気・血・水を知ろう~漢方の基本 Part 4~
漢方通信 ~漢方で健康美人になろう~ 2014.8月号
こんにちは!桃仁堂の伊藤です。 ようやく梅雨が明け、本格的に夏がやって来ました。
こんな都会の喧騒の中でも、ミーンミーン♪ジィージィー♪とセミの鳴き声が聞こえて来ると、汗を垂らしながらも、涼しい気分が味わえますね(*^_^*)

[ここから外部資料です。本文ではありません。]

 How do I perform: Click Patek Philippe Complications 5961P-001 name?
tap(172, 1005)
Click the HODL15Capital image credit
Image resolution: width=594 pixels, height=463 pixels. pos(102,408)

さて今月は「気血水」の最終回、「水」の働きと役割について考えてみたいと思います。
中医学では体に必要な水分を「津液(しんえき)」と言います。具体的には胃液や唾液などの体内で分泌される液体のことです。「津」はサラッとしていて体を潤す働きがあり「液」は少し粘り気があって関節・臓腑・脳や髄などに存在します。この2つを合わせて「津液」と呼んでいます。
「津液」の流れと働き
津液は皮膚、うぶ毛、臓腑や目、口、鼻、舌、咽喉などに潤いを与えます。関節、靭帯などのすじや筋肉にも潤いを与えて体の動きをしなやかにしてくれます。また興奮を鎮めたり疲労を回復する作用もあります。津液と血はお互いに変化し合っているので、津液が不足すると血も不足してしまいます。

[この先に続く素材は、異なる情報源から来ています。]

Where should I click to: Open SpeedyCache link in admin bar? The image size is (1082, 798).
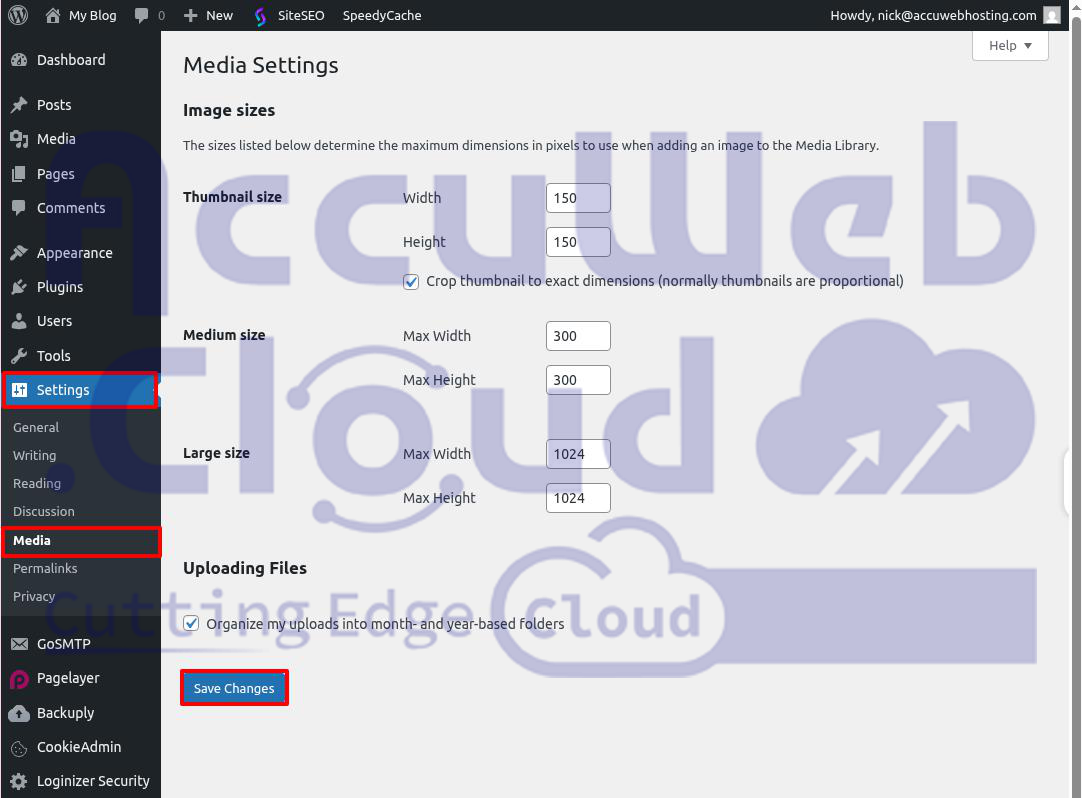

津液は主に脾胃で作られ吸収された水分は肺の力で全身に運ばれます。そして腎の選別で不要な老廃物は尿として排泄されます。水が体内をスムーズに流れ、ちょうど良い浸透圧に保たれていると、気血の巡りも良く、肌も瑞々しく潤い、筋肉も引き締まってスッキリと感じられることでしょう~
津液の異常により起こるトラブルは?
成人の体では約60%、新生児では80%が水で構成されています。そのバランスが崩れると、色々なトラブルを引き起こします。たとえば、その1%が失われるとのどの渇きを覚え、2~4%が失われると脱水症状になってしまいます。そうなると体温調節が上手くいかず汗や尿も出にくくなり,これに気付かないと、あっという間に熱中症となり死に至りかねません。
また逆に水分過多になると体が重だるくなり浮腫や関節痛、めまいや下痢などの症状が表れて来ます。
このように津液が不足したり水滞症状を起こすと、体調に異常な変化が起こりますので要注意です。
津液不足 | 津液の停滞 | |
---|---|---|
原因 | 発熱、発汗、尿の出すぎ、出血過多、辛いものの食べ過ぎなど | 冷たい飲食物を摂りすぎて胃腸の消化吸収機能が衰える湿気や冷房により下半身に水が溜まる。 運動不足ストレスにより肝が高ぶり、気滞が生じて津液が滞る |
主な症状 | 皮膚や粘膜の乾燥。尿の色が濃い、便秘、体が熱いなど、陰虚の症状 | 水湿による、むくみ、尿量減少、だるさ、めまい、下痢、リウマチ、花粉症、リンパ節肥大、子宮筋腫など |
治法 及び 代表的な漢方薬 |
水分を補い、保湿する 体に潤いを与える食材を摂る(夏野菜、ナシ、ブドウ、キクラゲ、山芋など) → 生脈散・六味丸・滋陰降火湯 |
余分な水分を尿から排出(利水)→ 五苓散・苓桂朮甘湯 脾胃の消化吸収を促進(健脾)→ 六君子湯・参苓白朮散 湿を除き乾燥させる(燥湿)→ 桂枝加朮附湯・越婢加朮湯 気の巡りを改善する(理気)→ 温胆湯・半夏厚朴湯 |
★体内の水分量をチェックしてみましょう~
朝や寝る前、鏡に向う時に、ご自分のお口を開けて舌の様子を診て下さい。舌の表面に白い苔がべったり付いていたら水分過剰で体の中が湿気ています。また舌に苔がなく紅く乾いていて、割れ目があれば体液不足と考えられます。